There is increasing evidence to support the role and benefit of physiotherapy and occupational therapy for patients with breathlessness due to advanced disease. Despite this, patients’ access to these services is often limited.
There is a lack of patient-reported outcome measures (PROMs) specific to breathlessness during activities of daily living (ADLs) in this patient population. Therefore, objective assessment of therapy need in this patient population is difficult.
This paper demonstrates that The London Chest Activities of Daily Living Scale (LCADL) questionnaire is acceptable, reliable and valid to assess the impact of refractory breathlessness on ADLs in patients with advanced disease.
This paper highlights the importance of asking context-specific questions regarding breathlessness during ADLs, which can facilitate onward therapy referrals/interventions.
In clinical practice, the LCADL can be used as both a screening tool to identify therapy needs and assess the impact of therapeutic interventions.
Introduction
Refractory breathlessness (RB) is defined as breathlessness at rest or on minimal exertion that will persist chronically despite optimal treatment of the underlying cause(s). 1 RB is a common and distressing symptom for people in advanced stages of disease.

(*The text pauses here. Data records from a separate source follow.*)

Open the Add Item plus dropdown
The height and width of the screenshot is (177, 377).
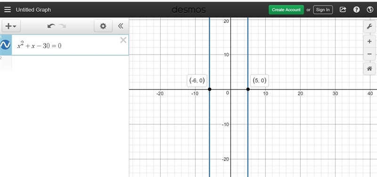tap(11, 26)
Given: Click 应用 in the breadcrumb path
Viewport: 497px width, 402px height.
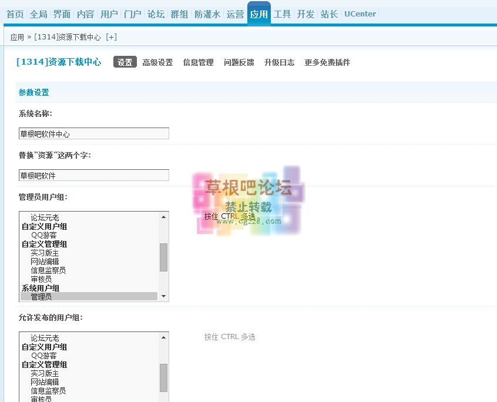Looking at the screenshot, I should coord(17,37).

In particular, people suffering from chronic respiratory diseases, cancer and heart failure report RB as a significant symptom towards the end of life.2–4
Recently, we found that an integrated palliative and respiratory care service for patients with advanced disease and RB, known as the Breathlessness Support Service (BSS), improved patients’ mastery over their breathlessness, with a survival benefit for those patients who had early access to the BSS. 5 Key components to this complex intervention were physiotherapy and occupational therapy, which were individually tailored to meet the needs of these patients and their carers, delivered in the patients’ home. 5
There is increasing evidence to support the role and benefit of physiotherapy and occupational therapy for patients with breathlessness due to advanced disease.5,6 Despite this, patients’ access to these services is often limited.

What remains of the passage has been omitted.